JOB 1:
In the news excerpt about No Labels, what did the group say it had been pursuing before deciding to stand down?

DOCUMENT EXCERPT:
People with the group No Labels hold signs during a rally on Capitol Hill in 2013. No Labels says it won't field a presidential candidate in November after strategists for the bipartisan organization were unable to attract a candidate willing to seize on the widespread dissatisfaction with President Joe Biden and Donald Trump.

Jacquelyn Martin/AP

The group No Labels will not nominate a third-party presidential candidate this year.

The organization had emerged earlier this year as a potentially well-funded force in the election. However, No Labels said Thursday that finding the right candidates proved difficult.

"No Labels has always said we would only offer our ballot line to a ticket if we could identify candidates with a credible path to winning the White House," the group said in a statement. "No such candidates emerged, so the responsible course of action is for us to stand down."

It had been pursuing what they called a "unity ticket," featuring centrist candidates. No Labels repeatedly said their impetus was to give an alternative choice to voters unsatisfied with Donald Trump and Joe Biden.

JOB 2:
From the records below, copy word for word the lines starting at the one containing "This screenshot has width=932, height=550." and ending at the one containing "at that location.". Leave the pictures out of your copy.

INPUT DATA:

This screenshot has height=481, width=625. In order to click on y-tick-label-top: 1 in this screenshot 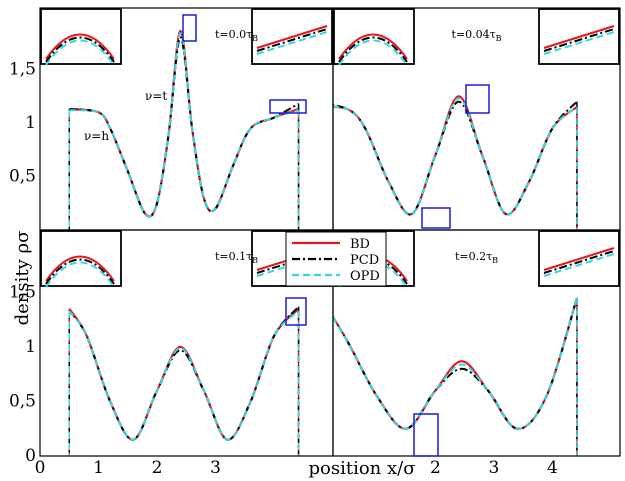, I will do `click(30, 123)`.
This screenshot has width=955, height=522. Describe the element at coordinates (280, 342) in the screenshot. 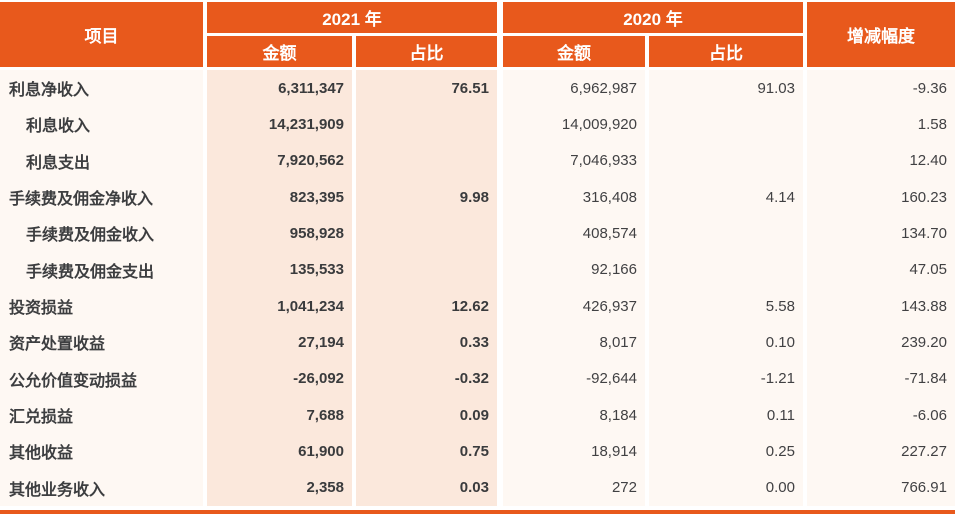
---
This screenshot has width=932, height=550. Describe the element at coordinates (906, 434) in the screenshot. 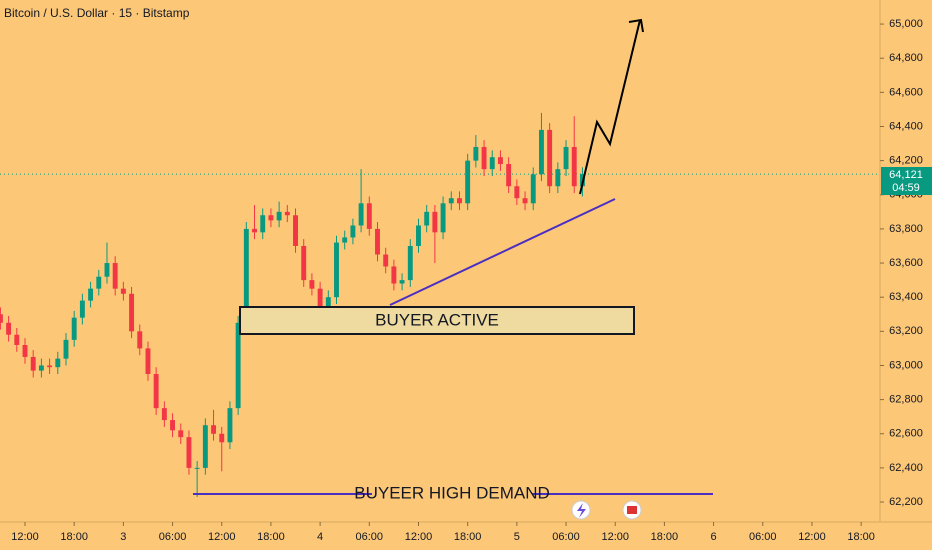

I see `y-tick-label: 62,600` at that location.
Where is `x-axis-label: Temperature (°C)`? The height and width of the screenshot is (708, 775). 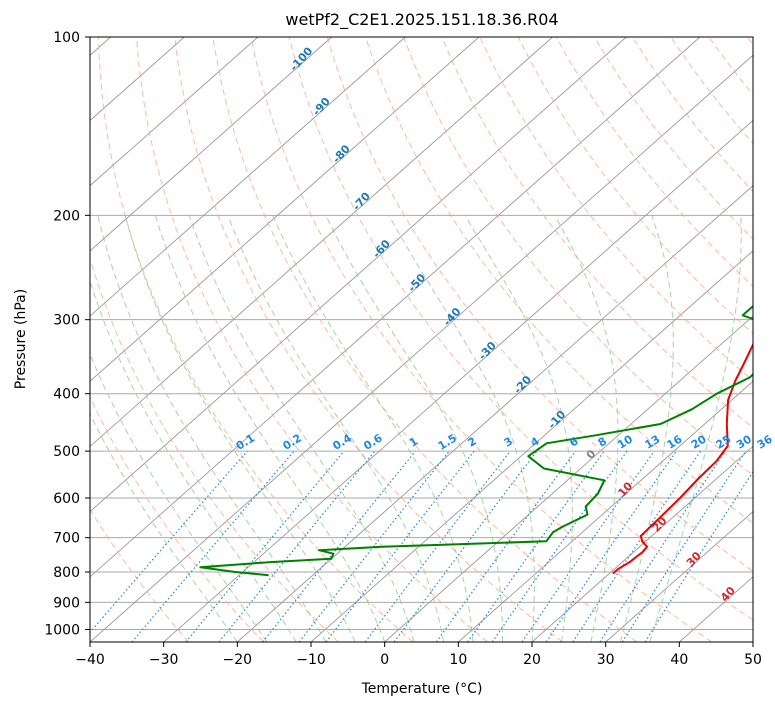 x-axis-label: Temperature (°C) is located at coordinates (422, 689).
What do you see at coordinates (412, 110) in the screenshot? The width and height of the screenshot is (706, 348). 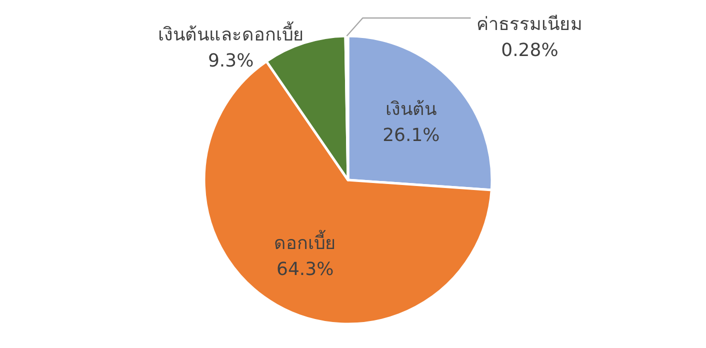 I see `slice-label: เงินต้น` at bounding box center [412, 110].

TASK SOLUTION 1:
A "unity ticket" featuring centrist candidates.

TASK SOLUTION 2:
This screenshot has width=932, height=550. Describe the element at coordinates (906, 434) in the screenshot. 

I see `y-tick-label: 62,600` at that location.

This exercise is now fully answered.